Considering the context
According to Ronni Zehavi, CEO at HiBob, an HR/people management platform, ready or not, pay transparency is an unstoppable trend. And it’s up to HR to prepare the company.
“If line managers are going to be expected to communicate about the pay processes and outcomes to their staff, what support does HR need to provide to them?” he says. If employers are going to use technology to aid transparency, they need to work out issues like who is expected to use it, how accessible it will be and the training required.
“Successfully navigating pay transparency laws involves more than simply posting salaries on job listings—though that can go a long way to instilling trust in candidates who will perceive your employer brand as transparent, confident and objective,” Zehavi says.
HR professionals also need to consider the current labor market, the perception that listed salaries give job applicants and the potential impact on current employees, says Zehavi. Jobs that rely heavily on non-salary compensation, for example, should emphasize other benefits of working for the company. “This way, applicants do not automatically dismiss the opportunity because of perceived low compensation,” he notes.
Zehavi says that, while pay transparency is an effort to resolve long-standing issues of pay inequity, among other challenges, it is just one piece of that puzzle. On its own, it can’t guarantee a good workplace for employees or a thriving business for employers.
“Competition for talent remains fierce, so being able to differentiate on culture—as well as matters that directly impact employee experience—is key,” he says. “HR leaders need to think about [pay transparency] legislation in the context of the workplace experience as a whole.
“Employers who embrace transparency in this way will boost engagement and retention, while competing more effectively for highly skilled people,” Zehavi adds.
Steps to start taking now
Paycor’s Parker offers a few tips for HR leaders and employers to prepare for open discussions with employees about pay and pay transparency.
First, start at the top by educating the C-suite. To avoid confusion down the ranks, ensure that executives know the results of timely market research HR or, ideally, an unbiased third party conducted, along with what competitors are doing, the current supply and demand for key roles, etc. Don’t roll out a companywide plan until leaders can convincingly explain and defend your company’s pay philosophy in their own words, Parker says.
Also, be prepared to explain your company’s strategic approach to compensation.
“Some employees think they can find all they need to know about fair pay on the World Wide Web—they can’t,” she says, noting that internet research can offer a general sense of what a particular job pays, but it won’t tell candidates or employees why your company at this moment is paying X for Y. “This is where HR pros beat Google,” Parker notes.
By explaining the company’s pay philosophy, she explains, HR can assure folks that the organization is being intentional about compensation. The company isn’t saying one department is “less important” than other, she says, “you’re just saying that, for your company to succeed in the long run, you must focus your limited resources.”
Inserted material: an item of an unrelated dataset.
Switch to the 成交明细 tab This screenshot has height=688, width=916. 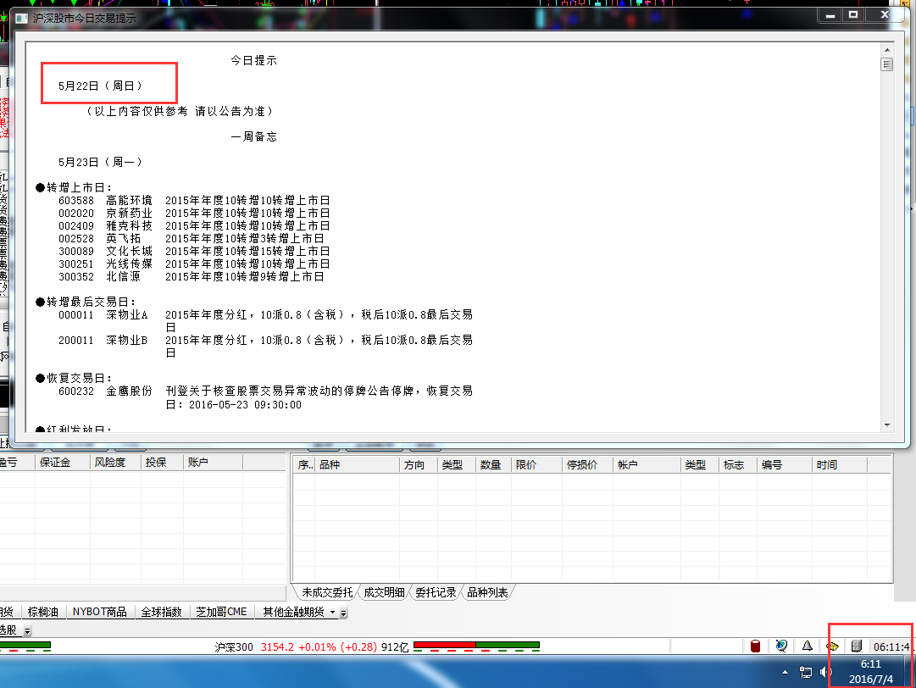coord(386,593)
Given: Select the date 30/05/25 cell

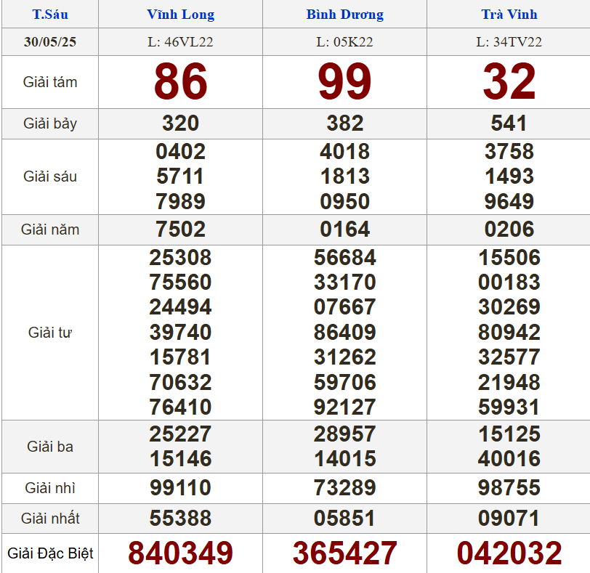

Finally, Parker believes HR should “zoom out” to total rewards to put pay in perspective.
“An employee’s salary is just one component of total compensation,” she explains. “When HR leaders talk narrowly about salary, most people think of the paycheck they get every two weeks with all the deductions taken out. They forget how much their company invests in them—from health and wellness benefits to training, learning, PTO and more.”
Even without pay transparency legislation on the immediate horizon, employers would be smart to consider getting ahead of the curve, HiBob’s Zehavi concludes
“A tight labor market paired with additional transparency means employers need to rethink their approach and adapt to the market,” he says.